Stored records

--------

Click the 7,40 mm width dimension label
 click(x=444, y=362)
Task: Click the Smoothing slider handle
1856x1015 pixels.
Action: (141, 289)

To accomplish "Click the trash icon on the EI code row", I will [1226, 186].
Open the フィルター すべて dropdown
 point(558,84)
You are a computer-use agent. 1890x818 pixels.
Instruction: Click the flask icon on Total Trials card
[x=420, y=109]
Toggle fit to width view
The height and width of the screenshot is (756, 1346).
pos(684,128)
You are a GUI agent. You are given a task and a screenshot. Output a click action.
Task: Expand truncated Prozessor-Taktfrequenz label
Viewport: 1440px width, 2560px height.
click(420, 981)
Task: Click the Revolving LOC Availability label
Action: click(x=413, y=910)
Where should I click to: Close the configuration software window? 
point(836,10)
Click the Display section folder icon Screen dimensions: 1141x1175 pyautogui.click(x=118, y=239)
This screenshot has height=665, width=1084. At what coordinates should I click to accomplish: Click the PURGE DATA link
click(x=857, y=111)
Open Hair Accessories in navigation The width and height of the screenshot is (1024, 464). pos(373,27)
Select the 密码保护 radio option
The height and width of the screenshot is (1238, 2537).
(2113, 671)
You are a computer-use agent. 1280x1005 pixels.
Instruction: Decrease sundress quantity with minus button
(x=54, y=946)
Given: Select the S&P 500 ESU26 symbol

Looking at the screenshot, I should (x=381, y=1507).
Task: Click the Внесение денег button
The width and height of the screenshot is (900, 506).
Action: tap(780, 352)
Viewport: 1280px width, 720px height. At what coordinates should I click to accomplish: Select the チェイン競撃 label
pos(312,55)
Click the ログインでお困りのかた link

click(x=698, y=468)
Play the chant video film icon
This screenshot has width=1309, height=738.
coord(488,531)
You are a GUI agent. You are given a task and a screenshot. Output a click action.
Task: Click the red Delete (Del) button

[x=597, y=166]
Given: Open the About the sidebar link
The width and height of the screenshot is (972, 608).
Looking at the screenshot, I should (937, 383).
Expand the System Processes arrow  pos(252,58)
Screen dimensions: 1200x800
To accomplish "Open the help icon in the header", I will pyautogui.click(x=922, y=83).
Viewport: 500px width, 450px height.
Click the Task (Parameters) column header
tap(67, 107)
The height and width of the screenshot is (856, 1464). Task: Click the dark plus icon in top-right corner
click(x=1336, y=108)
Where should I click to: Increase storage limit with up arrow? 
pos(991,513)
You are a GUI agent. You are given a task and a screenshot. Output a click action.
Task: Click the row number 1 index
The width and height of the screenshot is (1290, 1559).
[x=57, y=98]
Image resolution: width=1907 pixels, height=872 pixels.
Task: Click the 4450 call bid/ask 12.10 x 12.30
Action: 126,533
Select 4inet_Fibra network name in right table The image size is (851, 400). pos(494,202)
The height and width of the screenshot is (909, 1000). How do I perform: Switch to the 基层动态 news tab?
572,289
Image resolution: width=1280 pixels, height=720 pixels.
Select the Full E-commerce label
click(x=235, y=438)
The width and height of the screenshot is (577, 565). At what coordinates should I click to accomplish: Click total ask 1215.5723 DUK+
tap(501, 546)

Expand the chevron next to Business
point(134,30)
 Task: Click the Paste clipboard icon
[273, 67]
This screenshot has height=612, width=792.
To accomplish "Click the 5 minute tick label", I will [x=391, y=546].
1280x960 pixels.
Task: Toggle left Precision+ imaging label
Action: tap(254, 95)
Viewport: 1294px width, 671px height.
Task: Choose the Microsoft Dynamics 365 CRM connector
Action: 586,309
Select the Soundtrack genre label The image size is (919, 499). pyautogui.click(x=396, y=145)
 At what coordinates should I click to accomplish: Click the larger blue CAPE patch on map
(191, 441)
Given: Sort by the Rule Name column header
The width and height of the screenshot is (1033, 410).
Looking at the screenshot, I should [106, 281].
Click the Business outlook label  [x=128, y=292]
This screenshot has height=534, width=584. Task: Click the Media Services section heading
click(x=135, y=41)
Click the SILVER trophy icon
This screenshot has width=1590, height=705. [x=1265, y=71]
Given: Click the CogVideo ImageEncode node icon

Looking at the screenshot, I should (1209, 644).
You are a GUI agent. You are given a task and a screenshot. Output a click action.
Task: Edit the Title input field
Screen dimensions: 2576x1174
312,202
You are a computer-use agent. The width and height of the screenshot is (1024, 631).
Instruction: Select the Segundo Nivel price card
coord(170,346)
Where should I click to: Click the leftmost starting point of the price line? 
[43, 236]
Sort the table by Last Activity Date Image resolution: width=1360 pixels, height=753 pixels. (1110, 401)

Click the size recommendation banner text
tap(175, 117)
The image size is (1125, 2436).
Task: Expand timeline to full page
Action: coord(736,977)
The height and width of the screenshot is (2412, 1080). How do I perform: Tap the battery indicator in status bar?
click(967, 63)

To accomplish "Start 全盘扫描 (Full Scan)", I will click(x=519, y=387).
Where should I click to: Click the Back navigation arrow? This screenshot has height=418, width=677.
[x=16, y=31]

--------

Please give the full set of data again exactly.

Click the 7,40 mm width dimension label
 click(x=444, y=362)
Task: Click the Smoothing slider handle
1856x1015 pixels.
Action: (141, 289)

To accomplish "Click the trash icon on the EI code row", I will [1226, 186].
Open the フィルター すべて dropdown
 point(558,84)
You are a computer-use agent. 1890x818 pixels.
Instruction: Click the flask icon on Total Trials card
[x=420, y=109]
Toggle fit to width view
The height and width of the screenshot is (756, 1346).
pos(684,128)
You are a GUI agent. You are given a task and a screenshot. Output a click action.
Task: Expand truncated Prozessor-Taktfrequenz label
Viewport: 1440px width, 2560px height.
click(420, 981)
Task: Click the Revolving LOC Availability label
Action: click(x=413, y=910)
Where should I click to: Close the configuration software window? 
point(836,10)
Click the Display section folder icon Screen dimensions: 1141x1175 pyautogui.click(x=118, y=239)
This screenshot has height=665, width=1084. At what coordinates should I click to accomplish: Click the PURGE DATA link
click(x=857, y=111)
Open Hair Accessories in navigation The width and height of the screenshot is (1024, 464). pos(373,27)
Select the 密码保护 radio option
The height and width of the screenshot is (1238, 2537).
(2113, 671)
You are a computer-use agent. 1280x1005 pixels.
Instruction: Decrease sundress quantity with minus button
(x=54, y=946)
Given: Select the S&P 500 ESU26 symbol

Looking at the screenshot, I should (x=381, y=1507).
Task: Click the Внесение денег button
The width and height of the screenshot is (900, 506).
Action: tap(780, 352)
Viewport: 1280px width, 720px height. At what coordinates should I click to accomplish: Select the チェイン競撃 label
pos(312,55)
Click the ログインでお困りのかた link

click(x=698, y=468)
Play the chant video film icon
This screenshot has width=1309, height=738.
coord(488,531)
You are a GUI agent. You are given a task and a screenshot. Output a click action.
Task: Click the red Delete (Del) button

[x=597, y=166]
Given: Open the About the sidebar link
The width and height of the screenshot is (972, 608).
Looking at the screenshot, I should (937, 383).
Expand the System Processes arrow  pos(252,58)
Screen dimensions: 1200x800
To accomplish "Open the help icon in the header", I will pyautogui.click(x=922, y=83).
Viewport: 500px width, 450px height.
Click the Task (Parameters) column header
tap(67, 107)
The height and width of the screenshot is (856, 1464). Task: Click the dark plus icon in top-right corner
click(x=1336, y=108)
Where should I click to: Increase storage limit with up arrow? 
pos(991,513)
You are a GUI agent. You are given a task and a screenshot. Output a click action.
Task: Click the row number 1 index
The width and height of the screenshot is (1290, 1559).
[x=57, y=98]
Image resolution: width=1907 pixels, height=872 pixels.
Task: Click the 4450 call bid/ask 12.10 x 12.30
Action: 126,533
Select 4inet_Fibra network name in right table The image size is (851, 400). pos(494,202)
The height and width of the screenshot is (909, 1000). How do I perform: Switch to the 基层动态 news tab?
572,289
Image resolution: width=1280 pixels, height=720 pixels.
Select the Full E-commerce label
click(x=235, y=438)
The width and height of the screenshot is (577, 565). At what coordinates should I click to accomplish: Click total ask 1215.5723 DUK+
tap(501, 546)

Expand the chevron next to Business
point(134,30)
 Task: Click the Paste clipboard icon
[273, 67]
This screenshot has height=612, width=792.
To accomplish "Click the 5 minute tick label", I will [x=391, y=546].
1280x960 pixels.
Task: Toggle left Precision+ imaging label
Action: tap(254, 95)
Viewport: 1294px width, 671px height.
Task: Choose the Microsoft Dynamics 365 CRM connector
Action: 586,309
Select the Soundtrack genre label The image size is (919, 499). pyautogui.click(x=396, y=145)
 At what coordinates should I click to accomplish: Click the larger blue CAPE patch on map
(191, 441)
Given: Sort by the Rule Name column header
The width and height of the screenshot is (1033, 410).
Looking at the screenshot, I should [106, 281].
Click the Business outlook label  [x=128, y=292]
This screenshot has height=534, width=584. Task: Click the Media Services section heading
click(x=135, y=41)
Click the SILVER trophy icon
This screenshot has width=1590, height=705. [x=1265, y=71]
Given: Click the CogVideo ImageEncode node icon

Looking at the screenshot, I should (1209, 644).
You are a GUI agent. You are given a task and a screenshot. Output a click action.
Task: Edit the Title input field
Screen dimensions: 2576x1174
312,202
You are a computer-use agent. The width and height of the screenshot is (1024, 631).
Instruction: Select the Segundo Nivel price card
coord(170,346)
Where should I click to: Click the leftmost starting point of the price line? 
[43, 236]
Sort the table by Last Activity Date Image resolution: width=1360 pixels, height=753 pixels. (1110, 401)

Click the size recommendation banner text
tap(175, 117)
The image size is (1125, 2436).
Task: Expand timeline to full page
Action: coord(736,977)
The height and width of the screenshot is (2412, 1080). How do I perform: Tap the battery indicator in status bar?
click(967, 63)

To accomplish "Start 全盘扫描 (Full Scan)", I will click(x=519, y=387).
Where should I click to: Click the Back navigation arrow? This screenshot has height=418, width=677.
[x=16, y=31]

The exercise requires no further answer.